-- Given data follows --

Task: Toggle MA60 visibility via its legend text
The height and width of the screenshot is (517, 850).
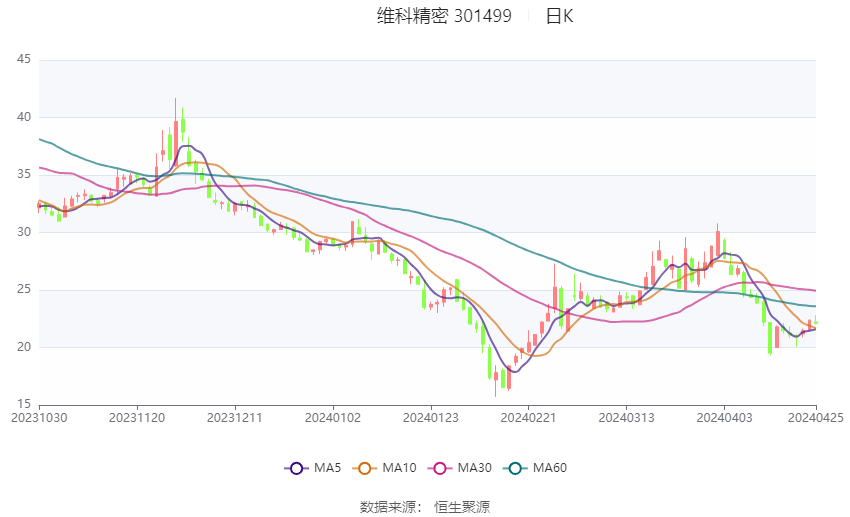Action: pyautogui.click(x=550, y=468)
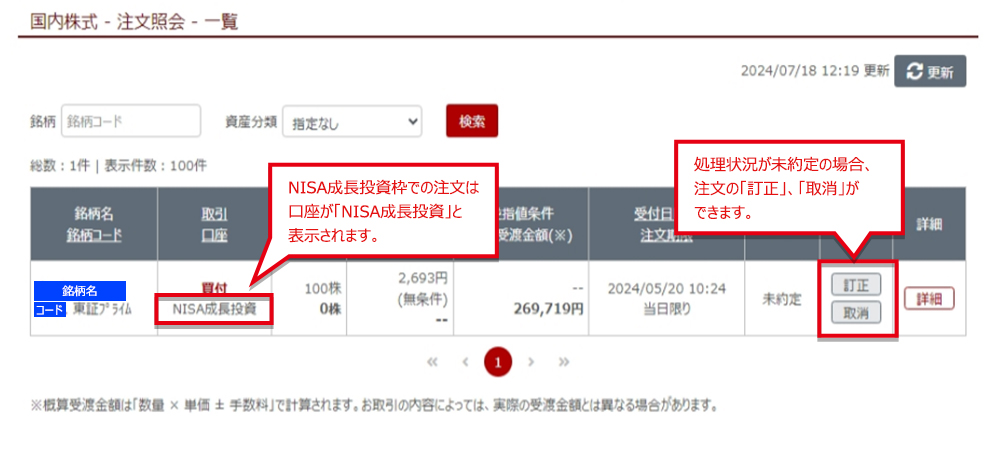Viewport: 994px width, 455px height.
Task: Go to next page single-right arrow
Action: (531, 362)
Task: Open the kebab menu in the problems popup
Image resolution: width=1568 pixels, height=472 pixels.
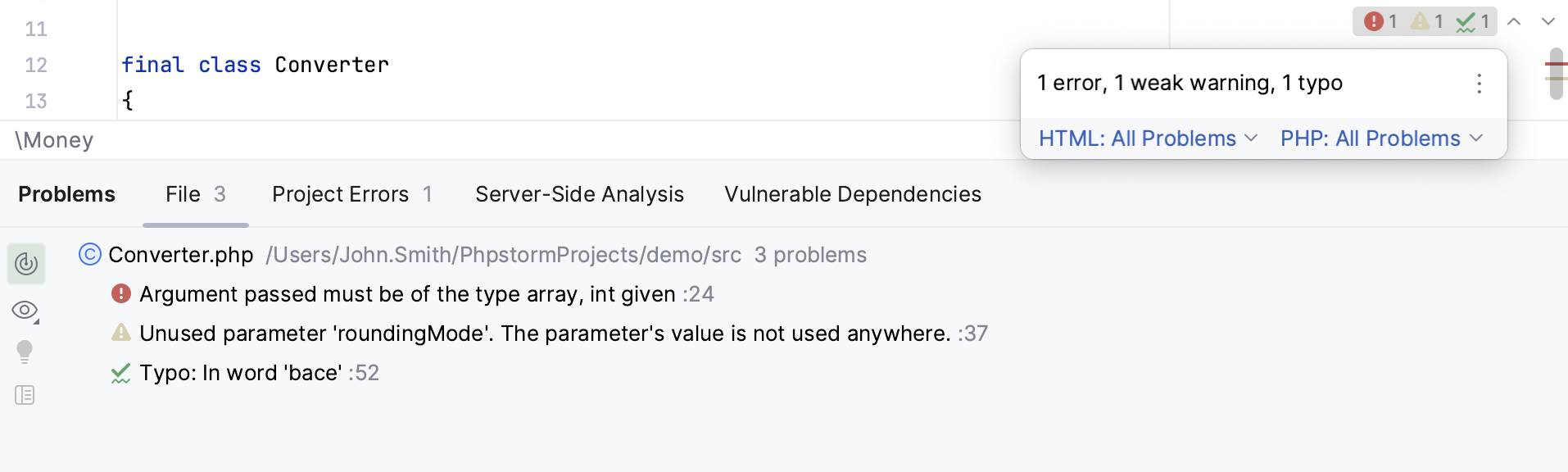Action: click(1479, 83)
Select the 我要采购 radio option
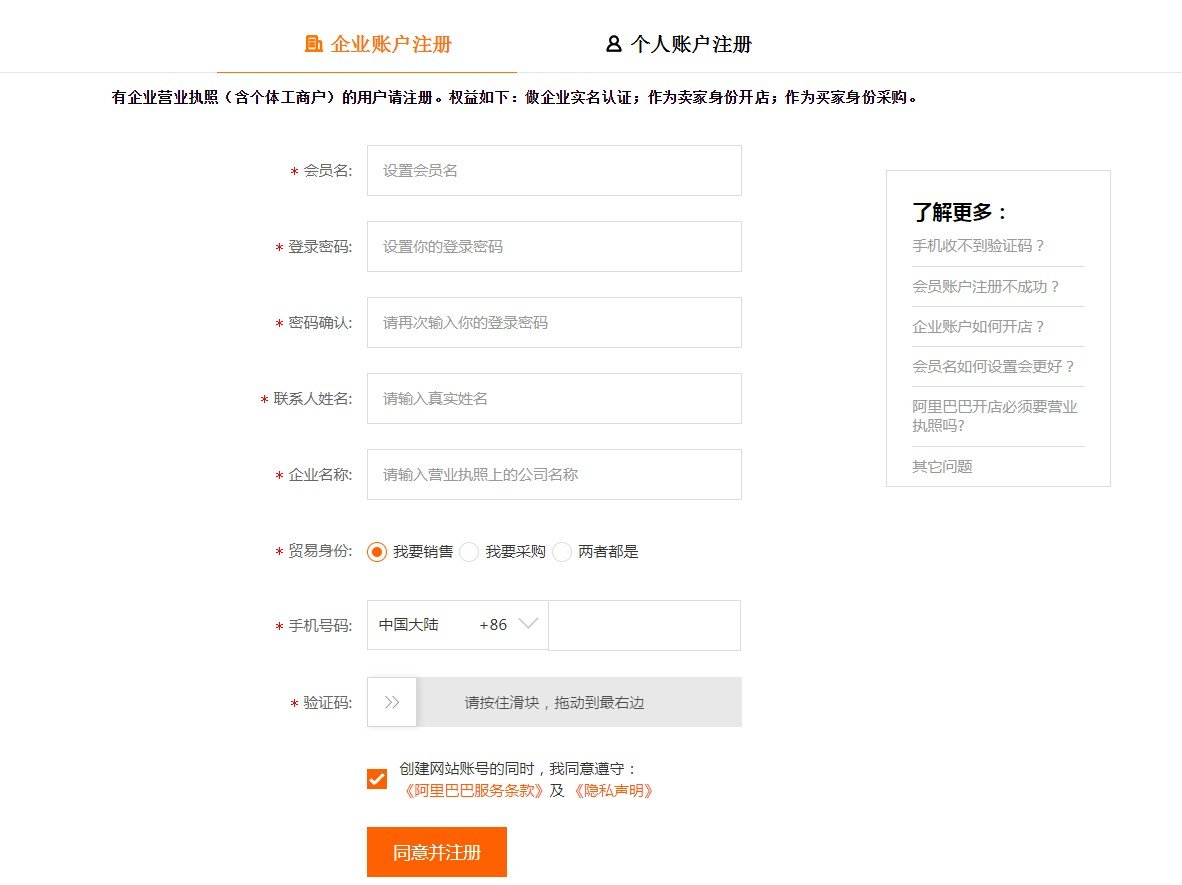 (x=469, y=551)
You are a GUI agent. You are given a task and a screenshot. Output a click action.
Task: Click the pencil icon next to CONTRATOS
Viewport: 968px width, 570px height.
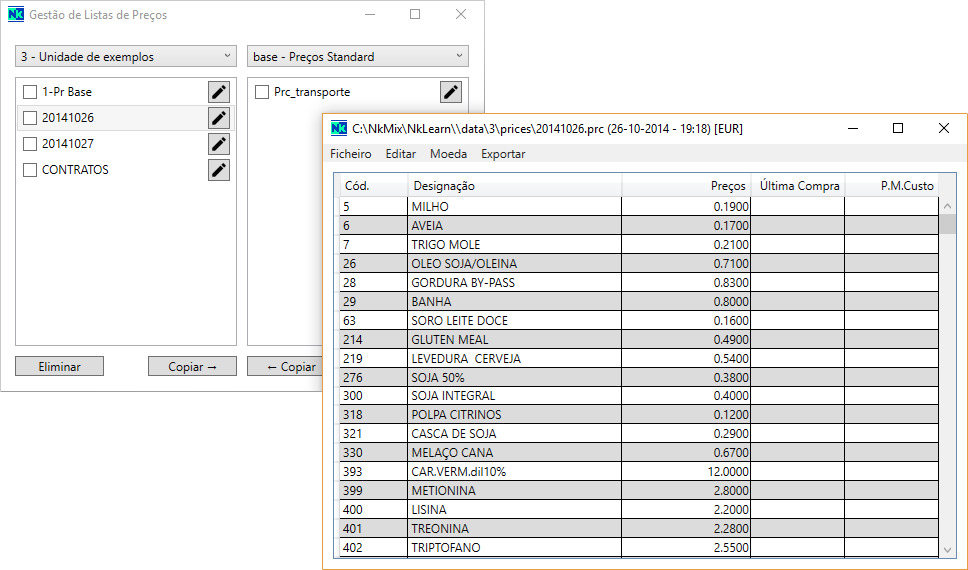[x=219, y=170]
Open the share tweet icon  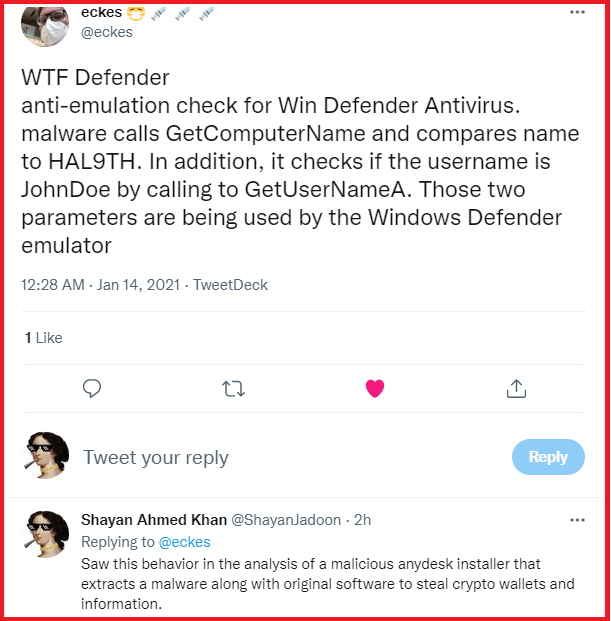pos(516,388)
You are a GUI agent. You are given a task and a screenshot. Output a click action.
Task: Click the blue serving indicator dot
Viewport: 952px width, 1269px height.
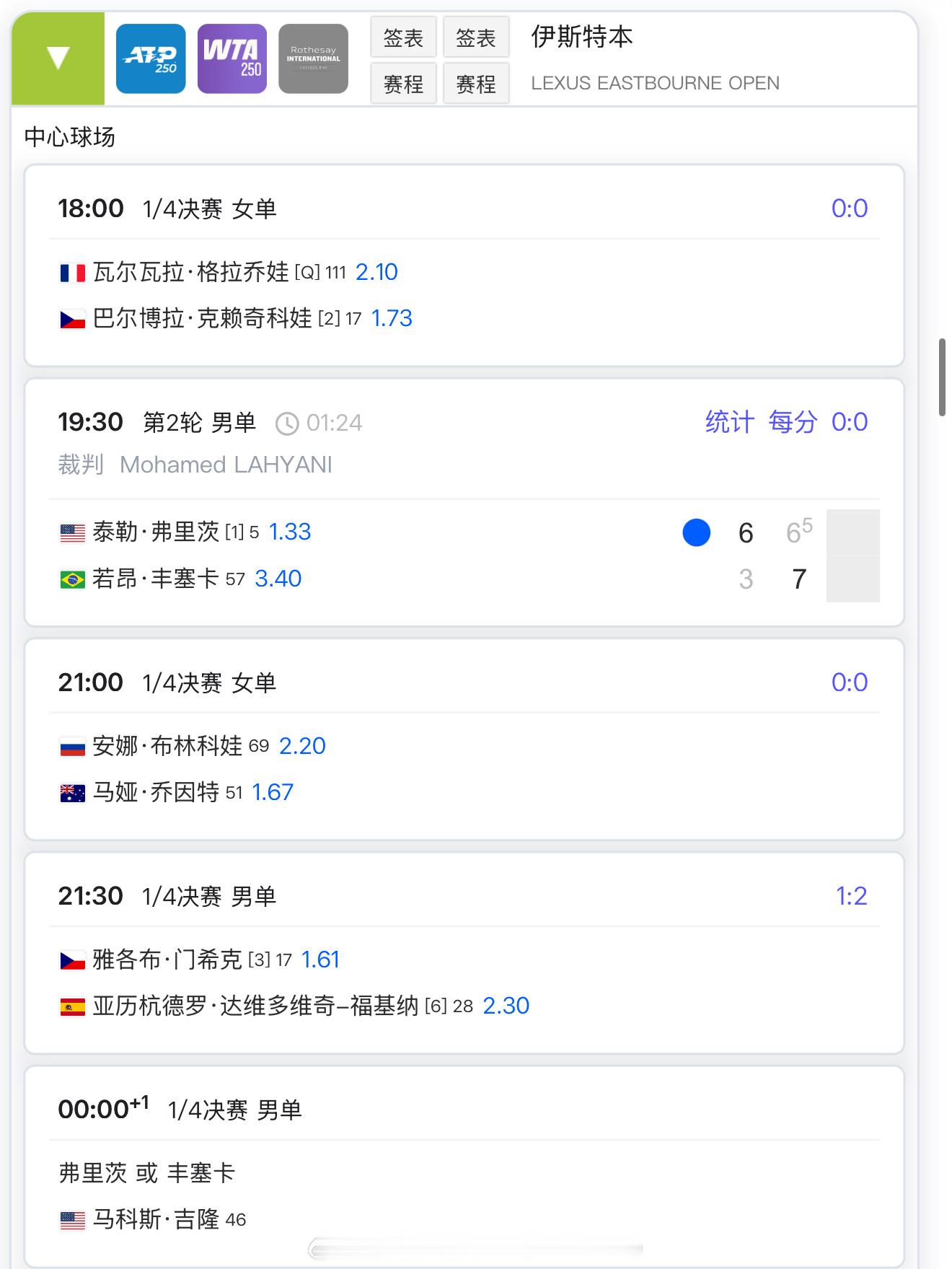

-- Given data concluded --

*Task objective*: Output, exactly and only, the lines beginning with the one that contains "Task: Click the blue serving indicator dot" and ending at the last line of the records above. Drop the pictures.

*Solution to the problem*:
Task: Click the blue serving indicator dot
Viewport: 952px width, 1269px height.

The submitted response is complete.